Project Overview
Trajectory Viz is an R-based visualization tool designed to display patient treatment trajectories as chronological event sequences. While the tool offered powerful analytical capabilities, its initial version lacked a cohesive user experience, making complex data analysis overwhelming for clinical researchers.
Trajectory Viz was originally developed by Pajusalu et al. as an R-based tool for visualizing patient treatment trajectories. My role in this project was to lead a dedicated design thinking iteration focused specifically on the redesign of the user experience (UX) and interface, moving the tool from its initial functional state to a user-centered analytical dashboard.
- Role: UX Researcher & Designer (Redesign Iteration)
- Timeline: Autumn 2024 – Spring 2025
- Tools: Figma, R (Shiny), Design Thinking Framework
The Challenge
The primary challenge was finding the balance between data simplification and necessary detail. Users struggled with an overloaded single-page dashboard, unclear filtering logic, and a lack of visual hierarchy, which slowed their ability to draw accurate clinical conclusions from complex health data.

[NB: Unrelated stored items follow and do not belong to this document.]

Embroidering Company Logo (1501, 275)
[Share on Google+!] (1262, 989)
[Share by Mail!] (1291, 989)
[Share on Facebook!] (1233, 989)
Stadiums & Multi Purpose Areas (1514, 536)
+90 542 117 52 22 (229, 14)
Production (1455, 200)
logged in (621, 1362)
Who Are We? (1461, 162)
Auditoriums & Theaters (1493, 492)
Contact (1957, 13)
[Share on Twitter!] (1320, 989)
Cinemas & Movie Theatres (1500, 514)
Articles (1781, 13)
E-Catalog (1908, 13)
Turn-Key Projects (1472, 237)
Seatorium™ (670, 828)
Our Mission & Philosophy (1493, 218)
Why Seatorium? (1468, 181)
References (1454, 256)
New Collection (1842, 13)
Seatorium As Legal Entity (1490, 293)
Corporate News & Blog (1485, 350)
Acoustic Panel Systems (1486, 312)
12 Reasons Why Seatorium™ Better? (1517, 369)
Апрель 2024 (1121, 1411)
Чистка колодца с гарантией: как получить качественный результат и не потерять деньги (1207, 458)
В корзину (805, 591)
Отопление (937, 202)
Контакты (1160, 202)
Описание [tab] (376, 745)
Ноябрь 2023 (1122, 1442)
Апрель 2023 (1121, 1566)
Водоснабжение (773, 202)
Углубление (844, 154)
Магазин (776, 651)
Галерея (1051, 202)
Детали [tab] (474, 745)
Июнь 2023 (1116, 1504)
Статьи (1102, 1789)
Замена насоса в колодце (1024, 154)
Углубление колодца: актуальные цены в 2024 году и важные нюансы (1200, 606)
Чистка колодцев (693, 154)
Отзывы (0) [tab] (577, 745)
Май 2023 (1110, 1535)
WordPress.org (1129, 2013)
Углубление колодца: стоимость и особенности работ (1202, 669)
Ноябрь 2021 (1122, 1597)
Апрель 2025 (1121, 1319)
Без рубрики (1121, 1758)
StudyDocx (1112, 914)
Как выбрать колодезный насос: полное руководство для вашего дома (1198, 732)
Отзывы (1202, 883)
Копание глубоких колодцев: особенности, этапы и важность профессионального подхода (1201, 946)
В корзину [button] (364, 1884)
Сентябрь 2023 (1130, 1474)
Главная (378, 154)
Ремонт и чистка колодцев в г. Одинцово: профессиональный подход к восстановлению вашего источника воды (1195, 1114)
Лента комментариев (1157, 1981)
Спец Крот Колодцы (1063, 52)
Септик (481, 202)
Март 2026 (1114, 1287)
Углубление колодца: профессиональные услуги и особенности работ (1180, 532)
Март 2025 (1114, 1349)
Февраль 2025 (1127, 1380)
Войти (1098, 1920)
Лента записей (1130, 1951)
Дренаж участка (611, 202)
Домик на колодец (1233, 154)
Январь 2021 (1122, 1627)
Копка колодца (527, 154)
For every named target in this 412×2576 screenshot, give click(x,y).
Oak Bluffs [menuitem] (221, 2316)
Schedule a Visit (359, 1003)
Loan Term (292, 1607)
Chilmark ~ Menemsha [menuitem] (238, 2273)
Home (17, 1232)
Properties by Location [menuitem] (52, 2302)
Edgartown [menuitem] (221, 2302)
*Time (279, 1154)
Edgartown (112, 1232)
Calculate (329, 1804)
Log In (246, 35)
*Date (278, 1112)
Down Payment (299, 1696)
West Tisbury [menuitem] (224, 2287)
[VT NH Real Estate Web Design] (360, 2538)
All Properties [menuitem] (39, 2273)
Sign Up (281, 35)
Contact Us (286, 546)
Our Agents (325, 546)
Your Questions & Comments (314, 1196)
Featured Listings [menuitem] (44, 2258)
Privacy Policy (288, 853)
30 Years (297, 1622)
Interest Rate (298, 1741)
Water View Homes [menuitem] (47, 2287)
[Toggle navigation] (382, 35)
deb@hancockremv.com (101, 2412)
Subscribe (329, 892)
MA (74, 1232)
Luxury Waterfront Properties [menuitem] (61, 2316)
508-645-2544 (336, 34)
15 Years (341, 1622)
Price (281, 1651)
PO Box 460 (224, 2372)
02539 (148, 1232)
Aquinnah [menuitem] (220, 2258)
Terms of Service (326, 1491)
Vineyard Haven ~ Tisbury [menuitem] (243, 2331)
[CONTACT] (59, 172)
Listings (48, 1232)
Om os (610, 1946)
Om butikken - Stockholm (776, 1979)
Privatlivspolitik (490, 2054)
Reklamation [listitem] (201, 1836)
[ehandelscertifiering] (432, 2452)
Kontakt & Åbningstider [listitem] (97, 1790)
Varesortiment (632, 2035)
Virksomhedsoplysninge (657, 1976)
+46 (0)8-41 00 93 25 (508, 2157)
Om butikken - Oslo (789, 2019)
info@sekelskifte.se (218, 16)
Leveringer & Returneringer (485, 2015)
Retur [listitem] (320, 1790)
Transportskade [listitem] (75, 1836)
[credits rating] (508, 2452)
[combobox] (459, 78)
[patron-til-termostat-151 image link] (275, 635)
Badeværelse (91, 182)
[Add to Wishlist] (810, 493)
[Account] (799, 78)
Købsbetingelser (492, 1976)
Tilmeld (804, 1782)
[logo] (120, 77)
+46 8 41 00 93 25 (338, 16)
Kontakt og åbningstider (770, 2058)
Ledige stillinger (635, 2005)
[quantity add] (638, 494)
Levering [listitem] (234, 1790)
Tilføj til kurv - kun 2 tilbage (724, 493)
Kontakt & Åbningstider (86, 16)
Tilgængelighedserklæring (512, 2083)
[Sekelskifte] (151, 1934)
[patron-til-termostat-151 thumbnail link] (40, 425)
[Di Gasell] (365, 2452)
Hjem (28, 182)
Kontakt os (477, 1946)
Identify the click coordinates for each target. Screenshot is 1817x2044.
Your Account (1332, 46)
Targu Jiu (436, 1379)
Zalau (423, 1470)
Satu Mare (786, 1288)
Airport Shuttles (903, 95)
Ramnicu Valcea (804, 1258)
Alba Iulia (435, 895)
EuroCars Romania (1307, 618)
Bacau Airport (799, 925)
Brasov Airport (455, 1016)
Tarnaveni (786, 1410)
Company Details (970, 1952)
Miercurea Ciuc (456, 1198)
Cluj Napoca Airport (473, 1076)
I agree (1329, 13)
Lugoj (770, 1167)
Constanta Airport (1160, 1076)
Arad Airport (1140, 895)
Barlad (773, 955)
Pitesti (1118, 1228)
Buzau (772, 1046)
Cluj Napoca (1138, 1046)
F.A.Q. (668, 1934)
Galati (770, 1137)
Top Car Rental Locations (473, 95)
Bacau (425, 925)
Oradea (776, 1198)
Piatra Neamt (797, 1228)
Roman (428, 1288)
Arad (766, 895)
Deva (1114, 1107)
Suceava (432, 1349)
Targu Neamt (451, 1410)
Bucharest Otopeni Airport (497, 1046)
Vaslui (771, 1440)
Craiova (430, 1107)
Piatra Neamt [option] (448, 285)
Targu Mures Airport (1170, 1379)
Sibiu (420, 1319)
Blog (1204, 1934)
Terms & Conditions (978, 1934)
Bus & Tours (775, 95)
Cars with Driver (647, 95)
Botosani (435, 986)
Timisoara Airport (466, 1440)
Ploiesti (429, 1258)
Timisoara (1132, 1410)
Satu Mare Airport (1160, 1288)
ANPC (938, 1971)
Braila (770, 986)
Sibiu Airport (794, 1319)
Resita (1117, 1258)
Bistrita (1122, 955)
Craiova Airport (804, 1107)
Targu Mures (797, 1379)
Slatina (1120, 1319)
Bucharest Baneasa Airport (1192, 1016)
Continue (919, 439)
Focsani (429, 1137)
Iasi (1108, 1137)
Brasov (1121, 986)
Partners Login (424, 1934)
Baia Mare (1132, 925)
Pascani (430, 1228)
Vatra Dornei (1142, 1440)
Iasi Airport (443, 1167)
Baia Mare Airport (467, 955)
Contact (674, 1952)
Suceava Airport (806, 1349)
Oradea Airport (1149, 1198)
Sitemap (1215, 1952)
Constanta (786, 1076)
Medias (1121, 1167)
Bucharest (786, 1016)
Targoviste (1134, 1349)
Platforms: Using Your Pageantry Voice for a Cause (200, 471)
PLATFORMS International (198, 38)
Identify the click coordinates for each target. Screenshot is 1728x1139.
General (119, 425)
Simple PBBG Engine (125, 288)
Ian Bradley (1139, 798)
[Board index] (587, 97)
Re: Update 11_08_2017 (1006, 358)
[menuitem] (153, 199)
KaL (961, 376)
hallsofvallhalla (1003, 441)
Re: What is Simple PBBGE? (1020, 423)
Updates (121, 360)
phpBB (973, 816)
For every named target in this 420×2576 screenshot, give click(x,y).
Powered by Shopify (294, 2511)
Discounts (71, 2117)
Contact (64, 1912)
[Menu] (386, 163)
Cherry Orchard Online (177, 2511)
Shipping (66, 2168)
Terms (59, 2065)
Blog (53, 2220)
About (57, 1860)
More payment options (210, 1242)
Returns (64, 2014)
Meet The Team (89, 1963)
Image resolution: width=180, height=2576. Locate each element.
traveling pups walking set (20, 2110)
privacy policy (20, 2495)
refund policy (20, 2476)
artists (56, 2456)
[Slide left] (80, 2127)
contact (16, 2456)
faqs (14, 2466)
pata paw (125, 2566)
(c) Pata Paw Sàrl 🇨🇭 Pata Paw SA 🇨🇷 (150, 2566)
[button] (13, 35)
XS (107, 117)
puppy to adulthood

Original TrajectoryViz design developed by Pajusalu et al.
Research & Empathize
To understand the pain points, I conducted a qualitative study using semi-structured interviews and Think-Aloud usability testing.
Key Findings:
- Cognitive Overload: The dashboard felt cluttered, and users didn’t know where to start.
- Filtering Confusion: It was unclear which filters affected which charts, and the “Before/After” sorting logic was counter-intuitive.
- Hidden Data Meaning: Elements like the grey color in sequences (representing time between events) were not explained, leading to misinterpretation.
Define & Ideate
Using the How Might We (HMW) method, I framed the problems as design opportunities:
- How might we help users find essential filtering information and intermediate results quickly?
- How might we ensure charts remain clear even with limited data?
After extensive ideating and using theoretical research for idea validation, I decided to move from a single-page layout to a tab-based structure to separate broad data overview from deeper sequence analysis.
The Solution: A Data-First Redesign
The redesign focused on three pillars: information architecture, interactive clarity, and visual transparency. I chose to keep the original charts and color palette exactly as they were, as these were deliberate, functional choices made by the creators that already worked well for the data.
1. Tabbed Information Architecture
I split the dashboard into two distinct views:
- Overview and Filtration: For high-level cohort selection.
- Event Sequence Analysis: For detailed sorting and comparative analysis.

New solution with tabbed layout
2. Clear Contextual Sorting & Filtering
- Relocated Controls: Sorting tools were moved directly next to the charts they affect.
- Intuitive Labels: Renamed “Select state for align” to “Align sequence by Event 1” and added tooltips for clarity.
- Interactive Legends: Added a feature to toggle specific data points on/off by clicking the legend, reducing visual noise.

New solution tab for detailed sorting and comparative analysis
3. Visual Transparency
- Tooltips for Metadata: Added explanations for the “grey areas” (time between events) to ensure users understood they weren’t medical events.
- Dynamic Funnel Integration: Integrated the funnel chart next to sequences to provide a real-time view of how many patients remain in the cohort after filtering.
Testing & Results
The high-fidelity prototype was then tested with the original users.
The Impact:
- Better Categorization: Users found the two-tab system significantly more logical for their workflow.
- Improved Logic: The new placement of “Before/After” toggles made the temporal relationship between events much easier to grasp.
Reflections
This project highlighted that in data visualization, UX is just as important as the algorithm. Even accurate data loses its value if the user cannot interpret it efficiently. Future iterations could focus on automating multi-event selections even more and enhancing the intuitiveness of the funnel chart.